Saint-Cendre

Paris, Éditions de la Revue blanche, 1898.
1 vol. (135 x 195 mm) de 457 p., [1] et 1 f. Bradel demi-vélin, pièce de titre de chagrin rouge, date en pied, couverture conservée (reliure signée de L. Lemardeley).
Édition originale.

Un des 25 exemplaires sur hollande (n° 13)

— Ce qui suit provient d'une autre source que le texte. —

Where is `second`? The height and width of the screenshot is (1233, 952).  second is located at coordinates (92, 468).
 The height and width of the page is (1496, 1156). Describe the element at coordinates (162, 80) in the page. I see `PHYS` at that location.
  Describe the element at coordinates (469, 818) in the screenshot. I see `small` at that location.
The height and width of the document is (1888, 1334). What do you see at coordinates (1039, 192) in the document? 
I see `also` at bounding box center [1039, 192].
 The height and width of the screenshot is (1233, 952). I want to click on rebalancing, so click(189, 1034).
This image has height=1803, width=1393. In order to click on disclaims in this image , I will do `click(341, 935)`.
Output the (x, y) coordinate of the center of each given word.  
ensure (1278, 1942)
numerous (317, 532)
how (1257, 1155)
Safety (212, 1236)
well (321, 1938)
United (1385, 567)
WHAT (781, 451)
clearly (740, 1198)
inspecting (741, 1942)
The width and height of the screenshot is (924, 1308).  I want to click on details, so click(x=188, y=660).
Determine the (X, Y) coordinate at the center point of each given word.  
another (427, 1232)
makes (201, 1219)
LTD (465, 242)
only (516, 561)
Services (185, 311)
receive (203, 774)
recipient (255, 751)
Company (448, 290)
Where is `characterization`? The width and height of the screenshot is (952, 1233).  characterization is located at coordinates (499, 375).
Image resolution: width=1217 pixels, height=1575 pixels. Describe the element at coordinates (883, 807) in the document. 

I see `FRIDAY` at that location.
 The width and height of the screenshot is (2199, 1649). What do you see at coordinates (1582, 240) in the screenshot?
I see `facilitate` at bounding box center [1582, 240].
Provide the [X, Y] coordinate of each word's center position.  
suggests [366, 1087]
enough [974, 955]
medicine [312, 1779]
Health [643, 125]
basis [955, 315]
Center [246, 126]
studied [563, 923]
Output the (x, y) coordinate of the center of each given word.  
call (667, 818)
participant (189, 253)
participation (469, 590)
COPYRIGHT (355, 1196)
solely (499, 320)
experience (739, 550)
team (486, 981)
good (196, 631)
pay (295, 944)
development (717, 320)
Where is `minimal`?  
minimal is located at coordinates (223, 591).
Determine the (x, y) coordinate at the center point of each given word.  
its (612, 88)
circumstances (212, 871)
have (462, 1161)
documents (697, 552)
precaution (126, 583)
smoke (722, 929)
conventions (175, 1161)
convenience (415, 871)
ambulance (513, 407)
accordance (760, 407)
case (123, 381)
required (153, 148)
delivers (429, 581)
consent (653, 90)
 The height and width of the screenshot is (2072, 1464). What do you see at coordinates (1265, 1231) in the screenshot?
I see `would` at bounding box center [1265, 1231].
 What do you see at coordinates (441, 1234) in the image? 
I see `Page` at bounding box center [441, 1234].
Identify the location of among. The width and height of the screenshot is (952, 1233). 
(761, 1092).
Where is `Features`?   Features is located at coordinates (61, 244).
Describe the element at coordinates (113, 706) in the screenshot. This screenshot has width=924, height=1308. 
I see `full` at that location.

Saint-Cendre est le livre auquel demeure principalement attaché le nom de Maurice Maindron (1857-1911), personnage singulier de la vie littéraire de la fin du XIXe siècle, romancier mais aussi naturaliste et spécialiste des armes anciennes.
Il épouse en 1899 Hélène de Heredia, l’une des trois filles de José-Maria de Heredia. Il devient ainsi le beau-frère d’Henri de Régnier, époux de Marie de Heredia, tandis que Pierre Louÿs, qui entretint avec Marie une liaison célèbre, appartient intimement au même cercle.

Publié par les Éditions de la Revue blanche en 1898, le roman plonge dans la France du XVIe siècle.

De la bibliothèque de René Rouzaud (ex-libris). Poète et parolier français, son nom reste notamment attaché à Édith Piaf, pour laquelle il écrivit les paroles de plusieurs chansons, parmi lesquelles le célèbre La Goualante du pauvre Jean, sur une musique de Marguerite Monnot. Son ex-libris reprend le terme, « la goualante ».